The attack tactics, known as Operation Dream Job, involve utilizing spear-phishing approaches to engage targets via email and WhatsApp, working towards building trust before sending a malicious ZIP file disguised as a job description.
In a clever move, the PDF file can only be opened with a manipulated version of a legitimate PDF reader application called Sumatra PDF included within the archive to deliver MISTPEN via a launching mechanism called BURNBOOK.
It’s important to mention that this does not indicate a supply chain attack or a vulnerability in the software but rather reveals the use of an older Sumatra PDF version repurposed to initiate the infection chain.

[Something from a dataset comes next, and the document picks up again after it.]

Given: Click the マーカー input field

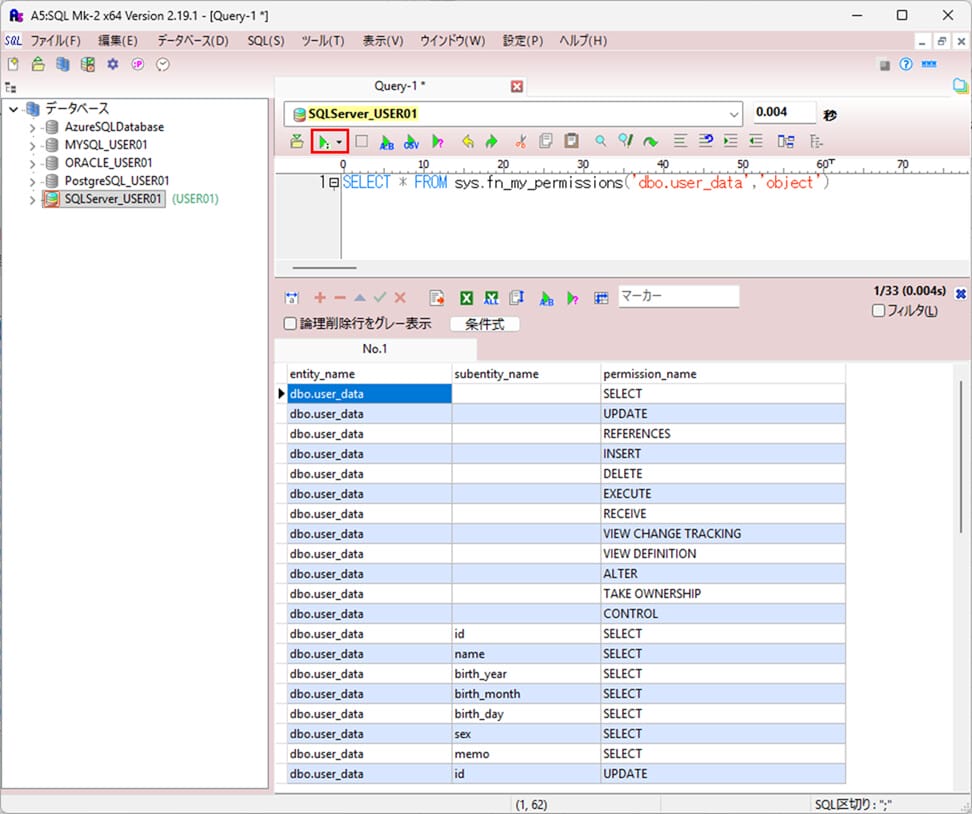Looking at the screenshot, I should click(678, 297).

This method has been used by the hacking group since as early as 2022, with both Mandiant and Microsoft identifying the deployment of various open-source software like PuTTY, KiTTY, TightVNC, Sumatra PDF Reader, and muPDF/Subliminal Recording software installer in these assaults.
The attackers likely instruct victims to open the PDF file using the included weaponized PDF viewer program to initiate the execution of a malicious DLL file, a C/C++ launching tool called BURNBOOK.

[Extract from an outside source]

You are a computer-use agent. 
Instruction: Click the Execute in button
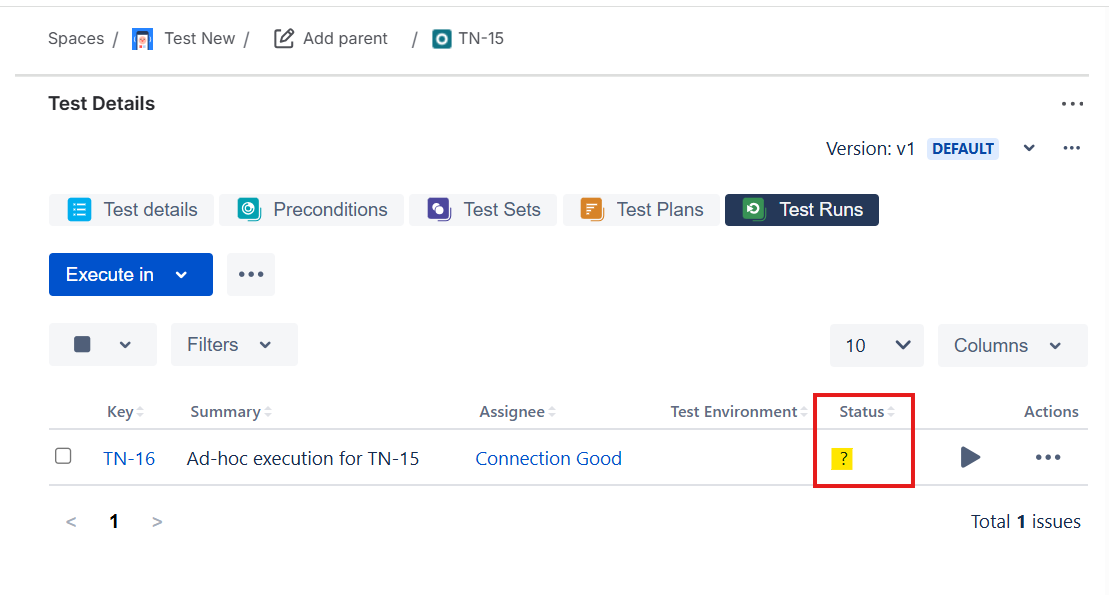pos(130,275)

“This file acts as a dropper for an embedded DLL, ‘wtsapi32.dll,’ identified as TEARPAGE, which is utilized to execute the MISTPEN backdoor following a system reboot,” stated Mandiant researchers. “MISTPEN is a tampered version of a valid Notepad++ plugin, binhex.dll, containing a backdoor.”

TEARPAGE, an embedded loader in BURNBOOK, is responsible for decrypting and launching MISTPEN. A lightweight implant coded in C, MISTPEN is capable of downloading and running Portable Executable (PE) files fetched from a command-and-control (C2) server. It communicates via HTTP with specific Microsoft Graph URLs.
Mandiant also disclosed the existence of earlier BURNBOOK and MISTPEN artifacts, indicating iterative enhancements to introduce more functionalities and enable them to avoid detection. Initial MISTPEN samples were found to be utilizing compromised WordPress websites as C2 domains.
“Over time, the threat actor has refined their malware by incorporating new features and introducing a network connectivity check to impede sample analysis,” noted the researchers.